▸ **Work to complete**:
When you reach the line containing "Click the Les Chavonnes hamlet label" in the data below, reproduce it and every line that follows, exactly and without additions.

++++++++

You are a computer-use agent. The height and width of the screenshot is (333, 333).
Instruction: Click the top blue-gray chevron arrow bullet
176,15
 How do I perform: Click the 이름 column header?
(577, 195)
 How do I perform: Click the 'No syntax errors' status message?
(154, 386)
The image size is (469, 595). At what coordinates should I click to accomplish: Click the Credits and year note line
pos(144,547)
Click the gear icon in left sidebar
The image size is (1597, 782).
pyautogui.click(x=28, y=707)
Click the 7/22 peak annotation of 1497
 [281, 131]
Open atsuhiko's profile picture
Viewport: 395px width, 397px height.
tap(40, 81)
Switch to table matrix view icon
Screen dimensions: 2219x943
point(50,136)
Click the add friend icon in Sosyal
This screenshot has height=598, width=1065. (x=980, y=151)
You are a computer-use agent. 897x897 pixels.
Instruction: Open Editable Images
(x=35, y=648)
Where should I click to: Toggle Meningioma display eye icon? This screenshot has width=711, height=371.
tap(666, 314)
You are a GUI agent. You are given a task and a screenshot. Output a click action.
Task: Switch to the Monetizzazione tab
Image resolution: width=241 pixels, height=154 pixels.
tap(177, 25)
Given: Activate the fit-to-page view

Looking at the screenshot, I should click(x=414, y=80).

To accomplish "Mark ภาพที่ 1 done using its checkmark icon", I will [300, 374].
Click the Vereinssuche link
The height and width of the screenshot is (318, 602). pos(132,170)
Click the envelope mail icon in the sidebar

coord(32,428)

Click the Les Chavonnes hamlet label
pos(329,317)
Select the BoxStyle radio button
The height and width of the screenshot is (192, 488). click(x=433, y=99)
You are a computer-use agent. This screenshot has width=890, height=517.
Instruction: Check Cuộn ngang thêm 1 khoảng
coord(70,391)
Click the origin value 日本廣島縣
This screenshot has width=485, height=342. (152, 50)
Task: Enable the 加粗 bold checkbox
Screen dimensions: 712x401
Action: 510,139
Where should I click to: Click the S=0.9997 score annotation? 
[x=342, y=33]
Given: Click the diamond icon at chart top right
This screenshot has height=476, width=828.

++++++++

▸ **Solution to the exercise**:
Click the Les Chavonnes hamlet label
pos(329,317)
Select the BoxStyle radio button
The height and width of the screenshot is (192, 488). click(x=433, y=99)
You are a computer-use agent. This screenshot has width=890, height=517.
Instruction: Check Cuộn ngang thêm 1 khoảng
coord(70,391)
Click the origin value 日本廣島縣
This screenshot has width=485, height=342. (152, 50)
Task: Enable the 加粗 bold checkbox
Screen dimensions: 712x401
Action: 510,139
Where should I click to: Click the S=0.9997 score annotation? 
[x=342, y=33]
Given: Click the diamond icon at chart top right
This screenshot has height=476, width=828.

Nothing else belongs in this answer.